Clarice Lispector, a imprevista pertença
Três episódios, contados por uma sua biógrafa, Nadia Gotlib, ficaram retidos na minha memória desde que, há muitos anos e a conselho de um amigo, descobri a riqueza indescritível dos textos de Clarice Lispector... A densidade e a verdade da sua escrita parecem quase não ter paralelo na literatura contemporânea – cada frase tem vida própria, lateja de energia, de substância, de surpresa e de dramaticidade, condensa fibras da existência com uma intensidade radicalmente sincera e desconcertante.
O primeiro episódio tem que ver com o início da sua própria vida. Clarice relata-o assim: “Tenho certeza de que no berço a minha primeira vontade foi a de pertencer. Por motivos que aqui não importam, eu de algum modo devia estar sentindo que não pertencia a nada e a ninguém. Nasci de graça.” Habitualmente descrita de forma psicológica (porque a mãe de Clarice era doente e o nascimento da filha teria sido visto também como esperança de uma cura que não viria a acontecer), esta afirmação tem, porém, um alcance muito mais vasto, revelando a profundidade do olhar de uma criança que desde muito cedo revela uma aguda consciência de si mesma e do seu lugar no mundo. Tal consciência manifesta-se como necessidade, como desejo e como certeza de uma radical desproporção: “Por isso se no berço experimentei esta fome humana, ela continua a me acompanhar pela vida afora, como se fosse um destino. A ponto de meu coração se contrair de inveja e desejo quando vejo uma freira: ela pertence a Deus. Exatamente porque é tão forte em mim a fome de me dar a algo ou a alguém, é que me tornei bastante arisca: tenho medo de revelar de quanto preciso e de como sou pobre. Sou, sim. Muito pobre. Só tenho um corpo e uma alma. E preciso de mais do que isso”.

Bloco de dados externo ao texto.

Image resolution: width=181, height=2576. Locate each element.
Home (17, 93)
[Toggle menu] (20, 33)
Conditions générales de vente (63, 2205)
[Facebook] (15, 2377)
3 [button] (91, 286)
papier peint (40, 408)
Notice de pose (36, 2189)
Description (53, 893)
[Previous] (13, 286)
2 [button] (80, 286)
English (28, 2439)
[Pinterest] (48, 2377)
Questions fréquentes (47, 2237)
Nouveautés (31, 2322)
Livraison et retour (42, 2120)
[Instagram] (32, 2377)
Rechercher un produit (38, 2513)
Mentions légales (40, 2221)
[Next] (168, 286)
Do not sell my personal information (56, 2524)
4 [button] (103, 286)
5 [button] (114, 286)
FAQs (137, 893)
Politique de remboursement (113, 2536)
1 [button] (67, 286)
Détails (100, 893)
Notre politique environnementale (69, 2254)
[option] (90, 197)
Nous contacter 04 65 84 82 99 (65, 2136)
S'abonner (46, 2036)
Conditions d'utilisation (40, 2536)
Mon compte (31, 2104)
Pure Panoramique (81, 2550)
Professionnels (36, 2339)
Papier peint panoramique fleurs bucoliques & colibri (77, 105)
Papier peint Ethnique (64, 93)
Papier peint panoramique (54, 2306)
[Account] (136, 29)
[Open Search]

A escrita de Clarice dá forma à dor desta falta e à busca incansável e atormentada - por entre religiões e crenças várias - desse “mais” que lhe é absolutamente necessário. Incapaz de se deter na banalidade do quotidiano e ciente da urgência de cada instante, Clarice Lispector exigia dos amigos o impensável. O segundo episódio é relatado num curto poema de João Cabral de Melo Neto, Contam de Clarice Lispector: “Um dia, Clarice Lispector/ Intercambiava com amigos/ Dez mil anedotas de morte/ E do que tem de sério, e circo. Nisso, chegam outros amigos/vindos do último futebol/ comentando o jogo, recontando-o,/ refazendo-o, de gol a gol. Quando o futebol esmorece/abre a boca um silêncio enorme/ E ouve-se a voz de Clarice:/ Vamos voltar a falar na morte?”.

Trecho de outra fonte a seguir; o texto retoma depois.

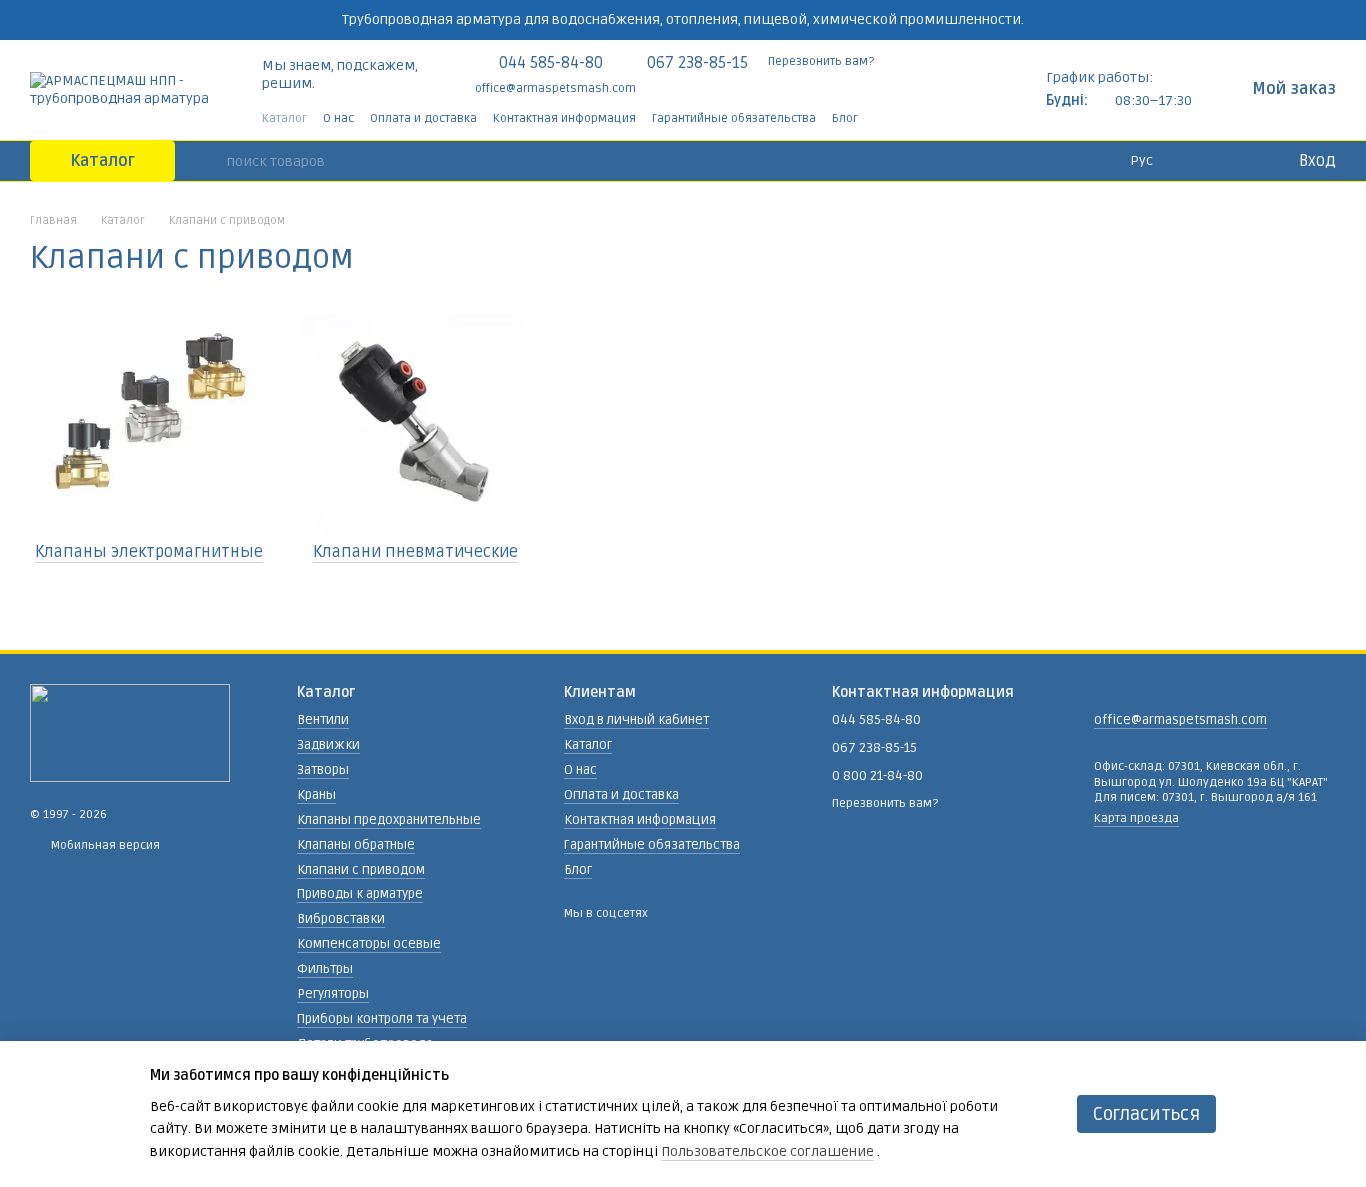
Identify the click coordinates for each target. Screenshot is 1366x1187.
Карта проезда (1136, 818)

O terceiro episódio que retive testemunha a certeza da escritora sobre a possibilidade de verdadeiro bem, sobre a origem da resposta exigida pelo coração humano, que não pode ser fabricada por nós, mas é indiciada pela espera que nos constitui – e, portanto, como afirmava Eugenio Montale, implica reconhecer que “um imprevisto é a única esperança”. Assim, é Nadia Gotlib quem transcreve a carta que Lispector escreve à amiga Olga Borelli: “Precisamos conversar. Acontece que eu achava que nada mais tinha jeito. Então vi um anúncio de uma água de colônia da Coty, chamada Imprevisto. O perfume é barato. Mas me serviu para me lembrar que o inesperado bom também acontece. E sempre que estou desanimada, ponho em mim o Imprevisto. Me dá sorte. Você, por exemplo, não era prevista. E eu imprevistamente aceitei a tarde de autógrafos.”

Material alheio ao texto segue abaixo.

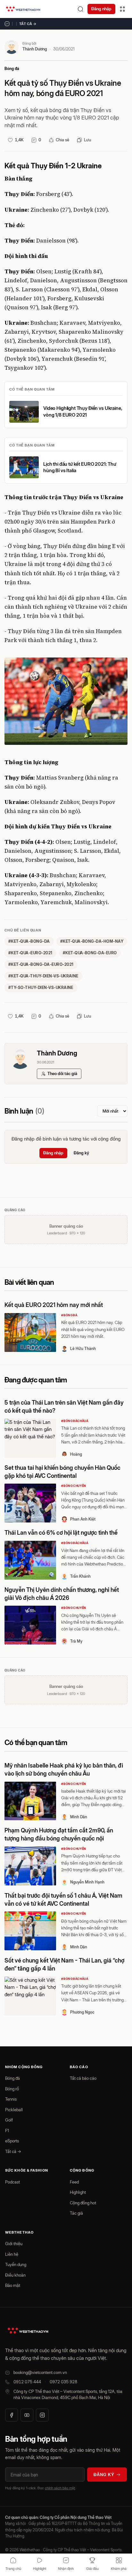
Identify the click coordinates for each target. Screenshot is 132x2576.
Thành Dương (34, 48)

A genialidade de Clarice Lispector coincide com uma grande lealdade existencial. Na batalha da vida, que se traduzia numa forma de intuição artística crua e estritamente metafísica – porque absorvia e atravessava a matéria em direcção à sua profundidade última, como talvez o livro A Paixão segundo GH demonstre melhor que nenhum outro – Clarice arriscava tudo, sem se defender da existência: “A vida me fez de vez em quando pertencer, como se fosse para me dar a medida do que eu perco não pertencendo. E então eu soube: pertencer é viver. Experimentei-o com a sede de quem está no deserto e bebe sôfrego os últimos goles de água de um cantil. E depois a sede volta e é no deserto mesmo que caminho.”